Voz media US Voz.us

Senate approves DOGE cuts: $9 billion in reductions including foreign aid and public broadcasting

The upper chamber, by a 51-48 vote, hands Trump another victory in his fight to reduce the size of the government in line with the parameters left by Elon Musk with his team during their collaboration with the Administration.

John Thune during a press conference.

John Thune during a press conference.Saul Loeb / AFP

Israel Duro
Published by

Donald Trump won a new victory in the Senate for reducing government spending. This time he didn't even need the vice president's tie-breaking vote, as he won the backing of 51 lawmakers in the upper chamber to approve a package with cuts of about $9 billion, including to USAID and Public Broadcasting.

The session lasted 12 hours, during which each of the amendments presented by the senators was voted on. Finally, after 2 a.m. on Thursday, lawmakers gave the green light to the final proposal.

Finally, the former leader of the party in the upper house, Mitch McConnell, voted yes to the final package. Senators Lisa Murkowsky and Susan Collins, however, did not budge on their position. The Democrats, meanwhile, could not count on Tina Smith, who had to be hospitalized after feeling ill during the marathon session, in the deciding vote.

Some $8 billion less for foreign aid, another $1 billion for PBS and NPR

The bill features a cut of nearly $8 billion from a range of international programs, including development assistance, the economic support fund, USAID's global health programs, and international refugee and disaster victim assistance programs.

It also includes cuts of more than $1 billion from the Corporation for Public Broadcasting, against which Trump has charged hard, accusing NPR and PBS of "being worse than CNN and MSDNC combined." In fact, he warned Republican senators that if they voted against the measure, they would lose his support and endorsement in future elections.

Bush's PEPFAR plan saved by conservative mutiny

However, Senate Republican leaders were forced to remove $400 million in cuts to funding for the PEPFAR program—created by President George W. Bush to fight AIDS—after facing strong opposition from a large number of conservative lawmakers who threatened to block final approval of the bill.

Despite the fact that the package involves only a cut of one-tenth of 1% of the federal budget, Republicans highlighted what was achieved. In Trump's first term, it was precisely the Senate that knocked down a proposal by the tycoon to save $15 billion.

"A small but important step toward fiscal sanity"

"It's a small but important step toward fiscal sanity that we should all agree is long overdue," Senate Majority Leader John Thune stressed before the final vote, which came with three Republicans voting against it in two previous procedural votes.

"I hope the administration keeps sending us rescissions packages, it's the only way I see to reduce spending," said Republican Sen. John Kennedy. The veteran lawmaker especially charged the Corporation for Public Broadcasting: "Let's cut it like a dead stump," he said, pointing to National Public Radio CEO Katherine Maher's Katherine Maher's 2020 social media post that "America is addicted to white supremacy."

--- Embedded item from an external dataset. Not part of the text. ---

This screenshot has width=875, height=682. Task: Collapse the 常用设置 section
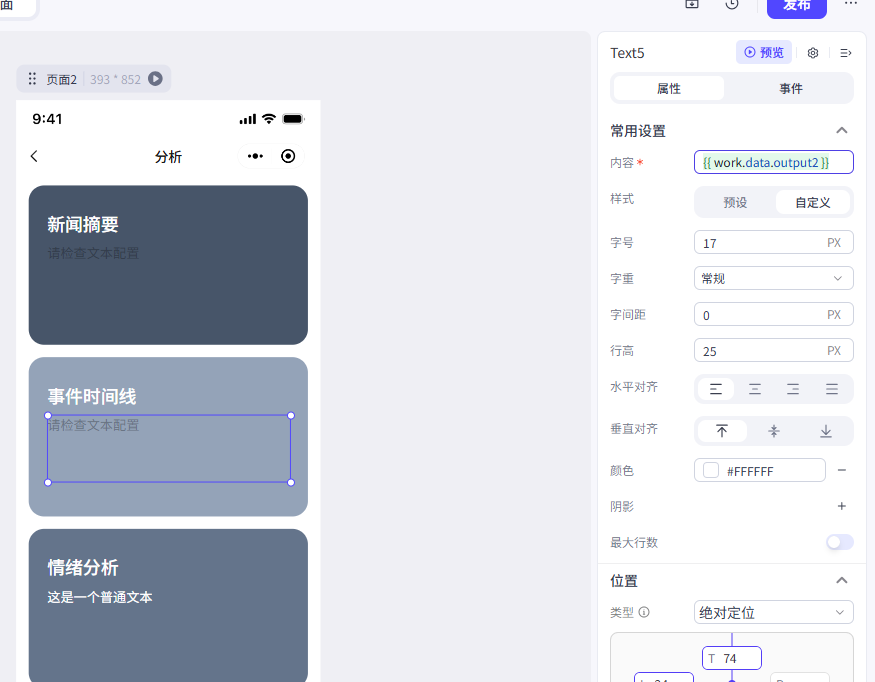pyautogui.click(x=842, y=131)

Also showing his satisfaction was South Carolina's influential Republican senator, Lindsey Graham, who told AFP that this legislation is in sync with Trump's promises to cut spending: "I've always supported foreign aid... soft power is necessary. But when you start spending money on a pile of garbage and progressive programs disconnected from the objective of the aid, it's hard for a person like me to accept it."

The House must pass the text by Friday or the government must spend the money

The bill must be passed before Friday by the House of Representatives, otherwise the government will have to spend the money, as planned, since it was earmarked and approved.

So-called rescission packages are a very rare tool. In fact, they had not been used in decades.

Schumer warns: don't count on Democrats to avoid government shutdowns

Senate Democratic Minority Leader Chuck Schumer was highly critical of the approved cuts and warned that the legislation will have "devastating consequences."

"This bill will hurt America's farmers and researchers and businesses, make the world an easier place, unfortunately, for terrorist recruitment, and reward Communist China and [Russian President] Vladimir Putin," Schumer said of the cuts to global aid programs.

The veteran Democratic senator also noted that Republicans are rushing ahead with no idea how these unhinged cuts will be implemented," precisely another of the points that generated the most controversy among conservatives themselves when it came to giving the green light to the proposal.

Schumer also recalled his words to his Republican colleagues last month, in which he warned them that it is "absurd" to expect Democrats to "act as usual and engage in a bipartisan appropriations process to fund the government while at the same time (Republicans) conspire to pass a purely partisan rescissions bill."